In the urine sample from our patient, which was collected approximately eight hours after symptom occurrence, we detected LSD, OH-LSD, and iso-LSD. Iso-LSD is not a metabolite of LSD, but it may be formed during LSD production under poorly controlled conditions. Accordingly, it can be used as an additional marker for illegally manufactured LSD. We could not detect LSD or OH-LSD in serum using our laboratory's routine method for a high-resolution toxicology screen. However, by using a more sensitive instrument LSD could be identified. The serum concentration was not quantifiable with this analytical method but was presumably low. A weak correlation between serum concentrations and symptoms has been observed in clinical trials in adults, although the results are ambiguous (15, 18).
LSD is a low-toxic substance, but serious complications, including seizures, coma, respiratory disorders, and death, have been reported in the literature (19, 20). In the historical material we reviewed, the largest reported dosage was 2 000 µg LSD, which corresponds to 10–20 standard user doses. The child in question recovered without sequelae after the poisoning. However, LSD was not detected in blood or urine samples, which leaves open the possibility that the poisoning resulted from the ingestion of another drug or that the actual dose was significantly lower than the one stated by the author (11).
There is no known antidote against LSD. Observation in hospital is recommended, along with symptomatic supportive care if required (20).
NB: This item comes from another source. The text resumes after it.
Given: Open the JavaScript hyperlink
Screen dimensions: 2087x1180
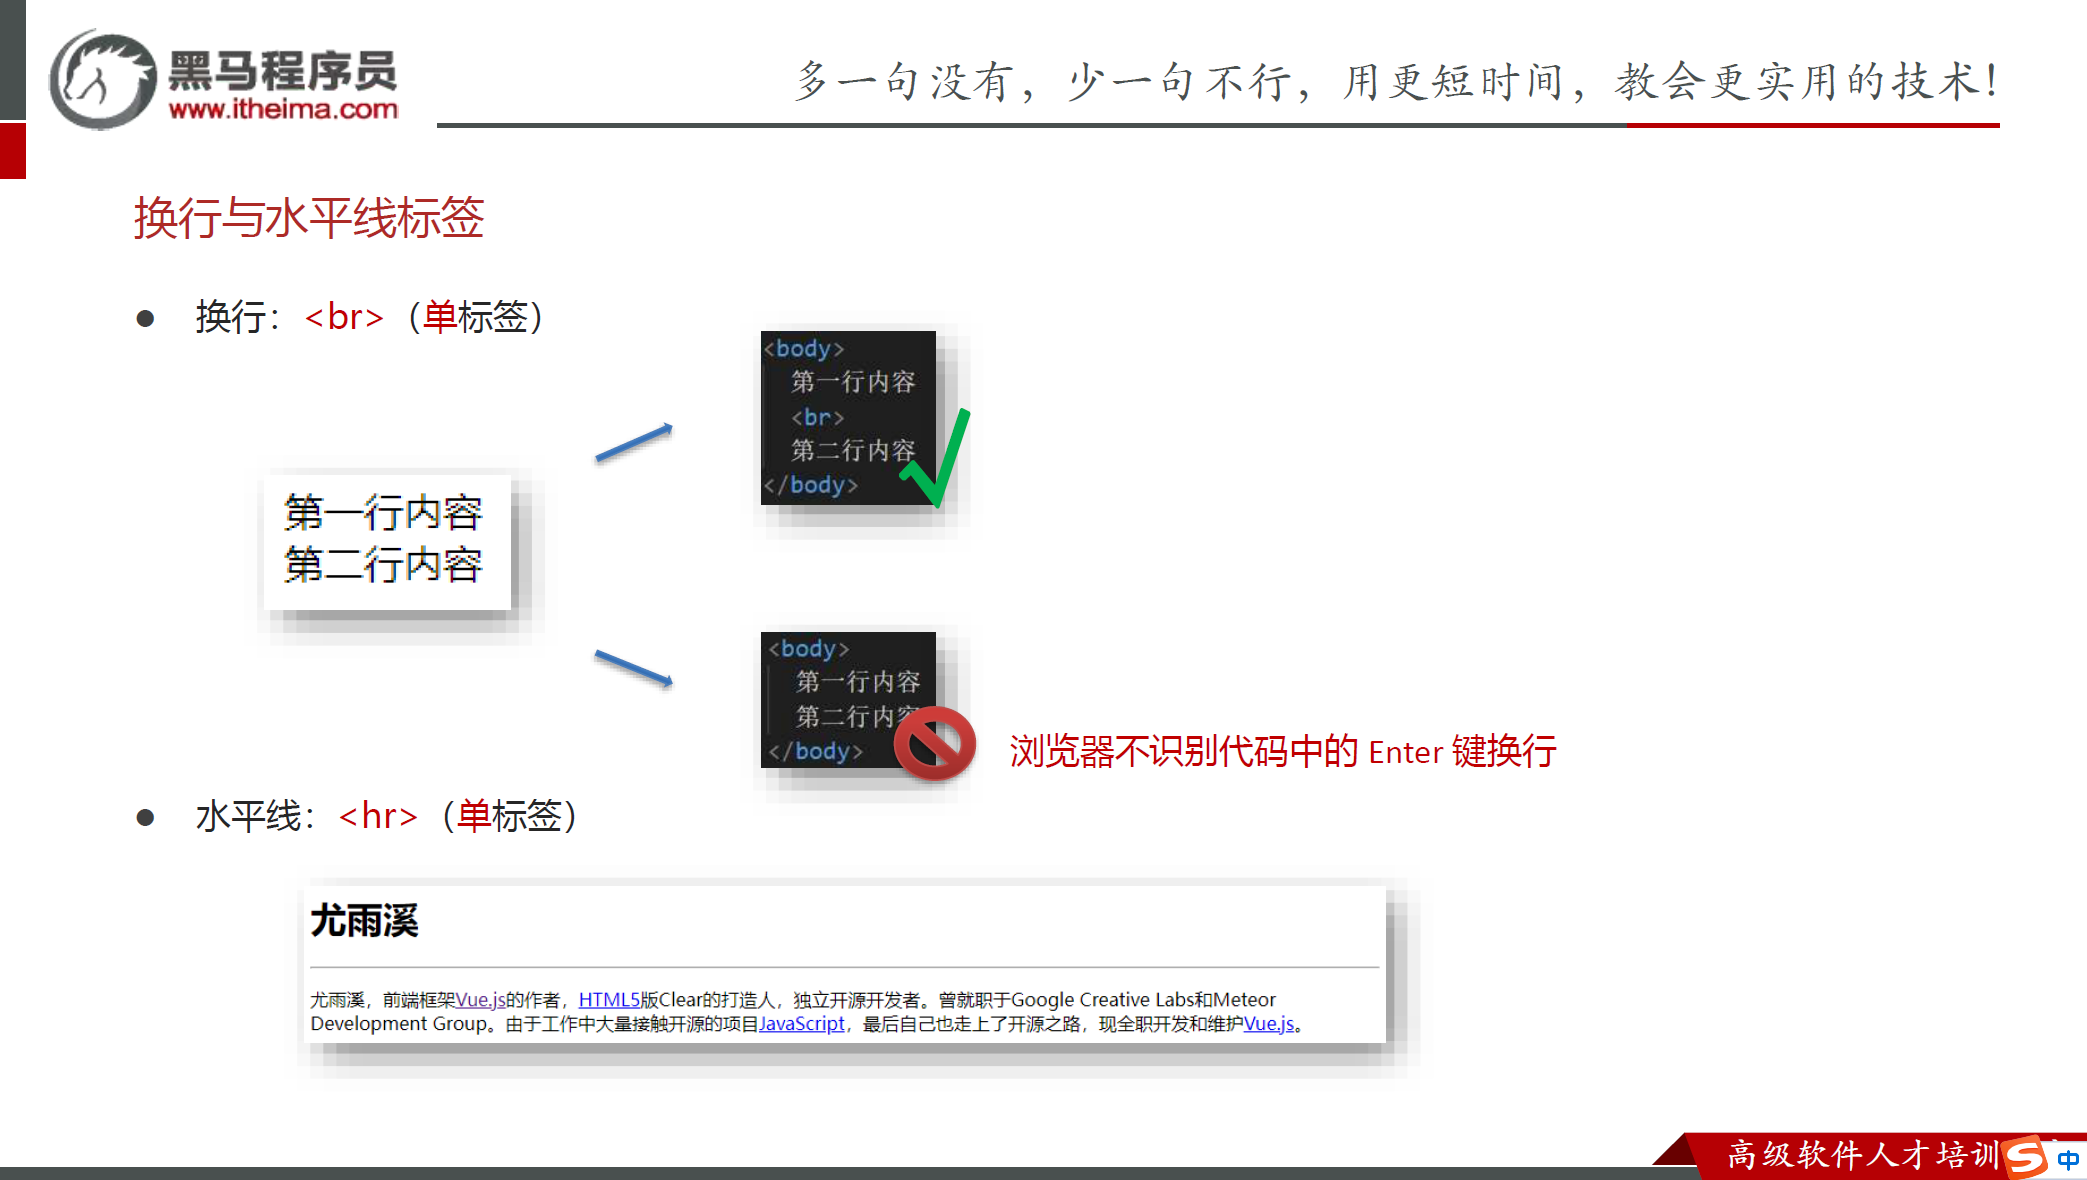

Reassuring and shielding the child (and parents) is usually sufficient. Activated charcoal and gastric lavage will rarely be indicated, owing to the rapid absorption of LSD. If sedation of the child is necessary because of seizures, tachycardia, agitation, anxiety, or frightening hallucinations, a benzodiazepine, such as diazepam or midazolam, may be prescribed. Phenothiazines, including chlorpromazine, which has been suggested as a treatment option in previous reports, are no longer recommended as they may lower the seizure threshold (21).
Sweets, such as gummy bears, laced with recreational drugs have become increasingly common. This is particularly the case in the USA and Canada, partly due to the legalisation of cannabis products (22). Cannabis and synthetic cannabinoids are more often associated with this 'formulation' than LSD, but LSD products packaged as sweets are also readily available on the internet. Several cases of children ingesting toxic substances they thought were ordinary sweets have been reported (23).
Intoxication with LSD and other hallucinogenic drugs is rare in children and can be challenging to identify clinically. This is especially true for young children with limited opportunities for verbal communication, as the symptoms are mainly non-specific. Confirmatory laboratory tests may therefore be crucial diagnostic tools. We would advise clinicians who encounter paediatric patients with unexplained physical and neuropsychiatric symptoms to consider intoxication as a possible differential diagnosis. Where possible, both blood and urine samples should be obtained on admission. Many recreational drugs, including LSD, have a short half-life, and the interval between ingestion and sampling will have an impact on whether or not the substance can be detected. In addition to an initial toxicology screen, several of the larger hospitals in Norway have access to high-resolution instruments that can detect more uncommon substances that are not part of routine screening. Contacting the Norwegian Poison Information Centre can also be helpful if poisoning with an unknown substance is suspected. They can offer advice on obtaining samples and on follow-up and treatment. If mushroom poisoning is suspected, they can also arrange contact with a laboratory that offers gastric contents/vomit analysis.